Matheson fights to keep Moab uranium tailings clean up on schedule
Congressman Jim Matheson proposed an amendment on Tuesday to restore some funding to a Department of Energy uranium waste cleanup program that covers the massive uranium mill tailings pile on the Colorado River near Moab.
Matheson’s amendment was offered during House debate on HR 5325, an annual spending bill to fund the Department of Energy in the coming fiscal year.
Matheson’s amendment would subtract $9.6 million from the National Nuclear Security Administration’s nuclear weapons account and add it to the DOE’s non-defense environmental cleanup account.
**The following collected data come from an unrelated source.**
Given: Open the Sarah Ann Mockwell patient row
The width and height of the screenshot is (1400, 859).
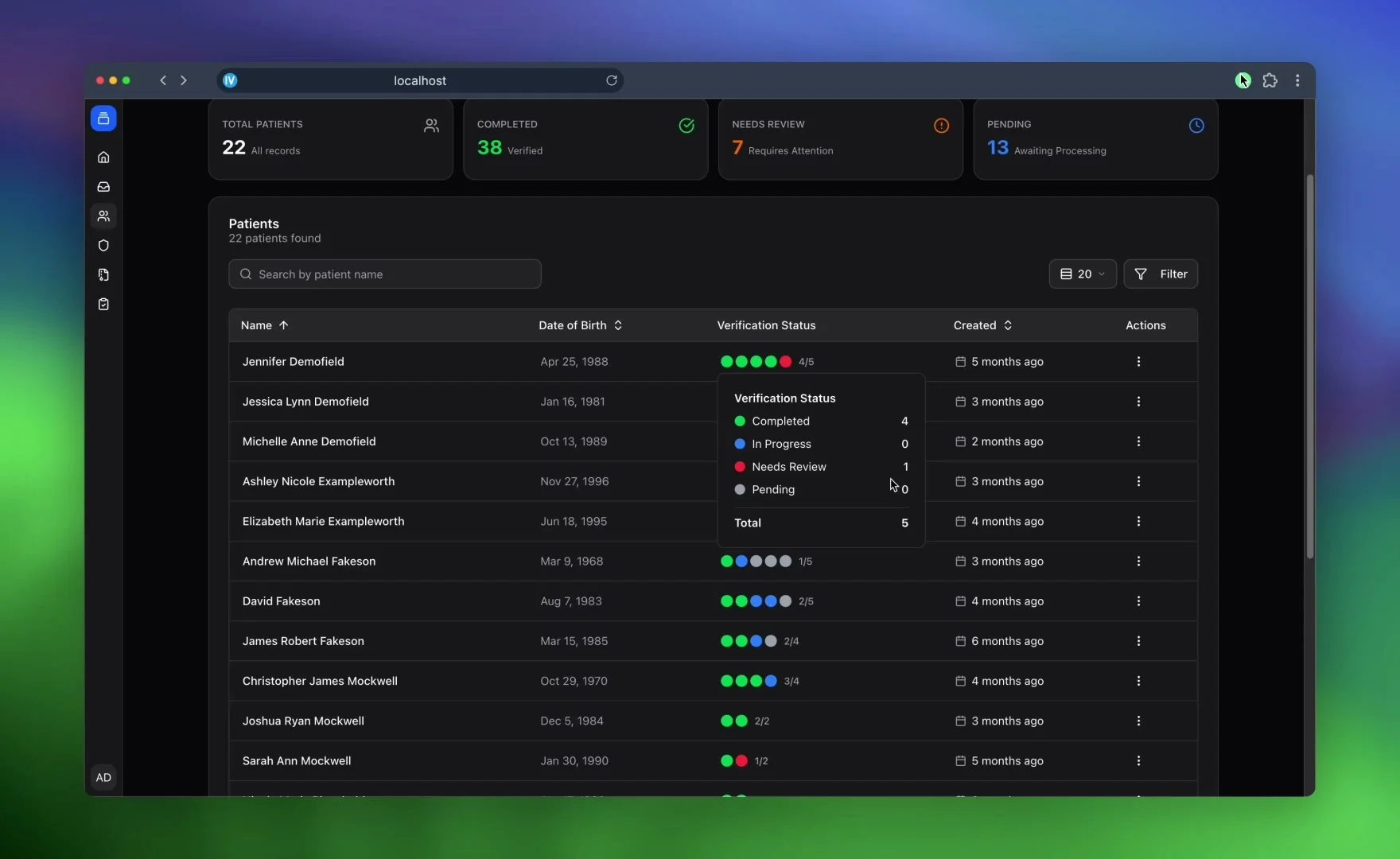Looking at the screenshot, I should point(297,761).
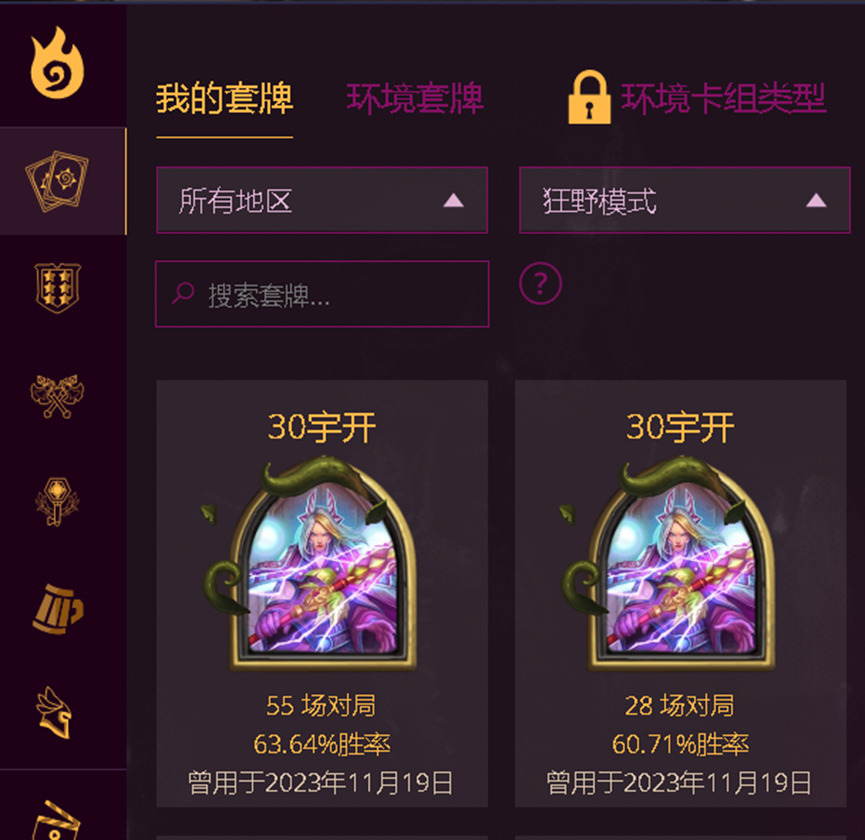Click the 搜索套牌 search input field

pos(322,294)
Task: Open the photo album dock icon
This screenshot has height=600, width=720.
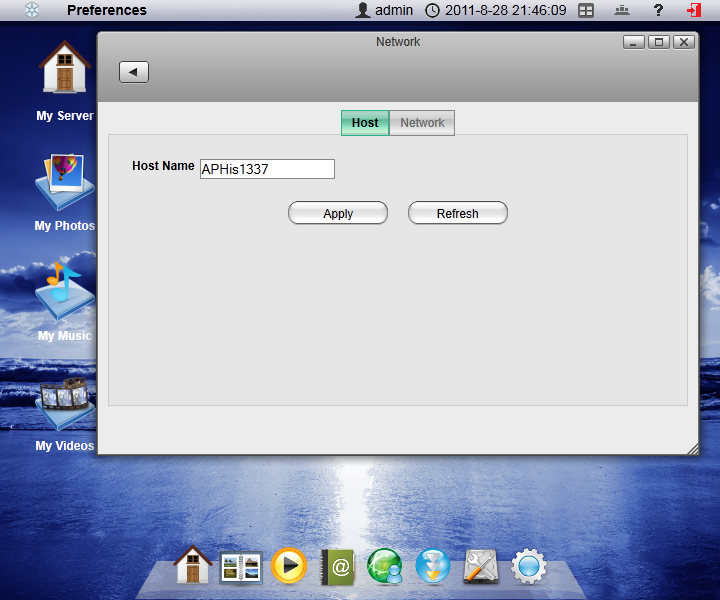Action: pos(241,567)
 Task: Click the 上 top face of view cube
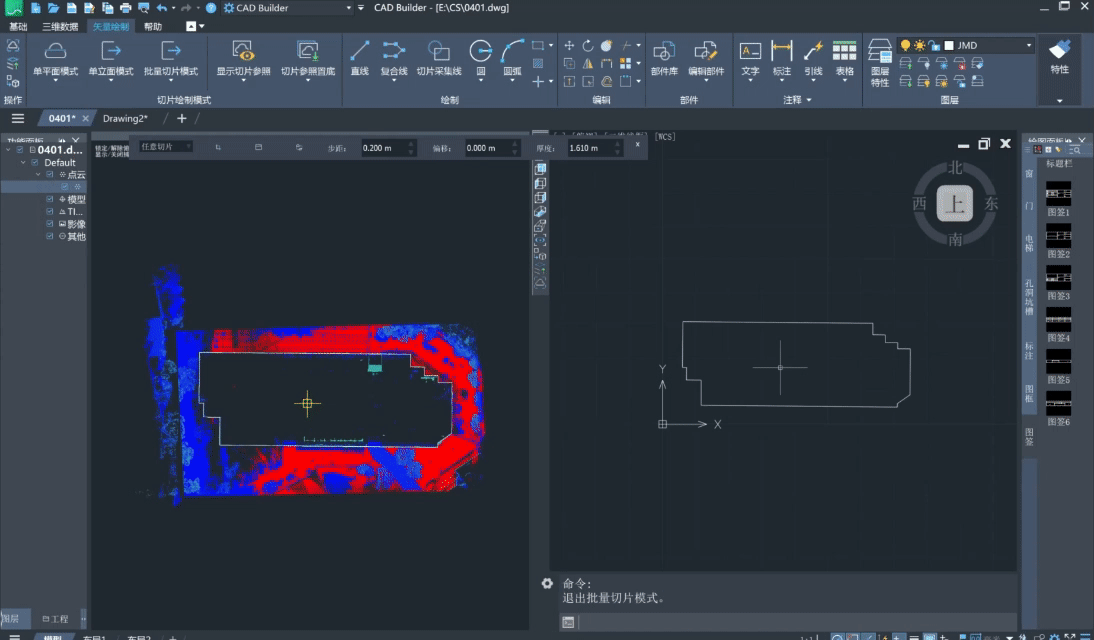pos(955,206)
“The health and safety of Utahns, as well as 25 million users of the Colorado River downstream, remains at risk, as long as the radioactive tailings pile continues to contaminate the river and the groundwater,” said Matheson. “Recent progress is now slowing to a crawl, because the federal government’s actions suggest they view this site as a low priority.”
Matheson recently sent a letter to the Energy Secretary, questioning DOE’s award of a five-year contract for removal of only 3.1 million tons of tailings. Matheson’s letter contrasts that decision with management activity between February 2009 and February of 2012, when five million of the 16 million tons of tailings were safely removed to an environmentally secure long-term storage area.
Matheson highlighted a House Appropriation Committee’s report which says “the Committee remains concerned about the lack of remediation activity taking place around the country at various…small sites classified as under the responsibility of the Department.”
“I understand that while there are many sites where environmental clean-up funds are needed, an important fact about the Moab project is that there is an end in sight. An aggressive effort to complete the project by my deadline of October 2019 supports public health and safety and is a more fiscally responsible use of taxpayer funds,” Matheson said.
If the project is not fully funded then it will have to shut down for three months out of the year, idling the workers and the equipment during that time. The equipment would be unable to go to another job site without a complete decontamination procedure. Any work stoppage at the site would put several workers from Green River out of a job during the down time.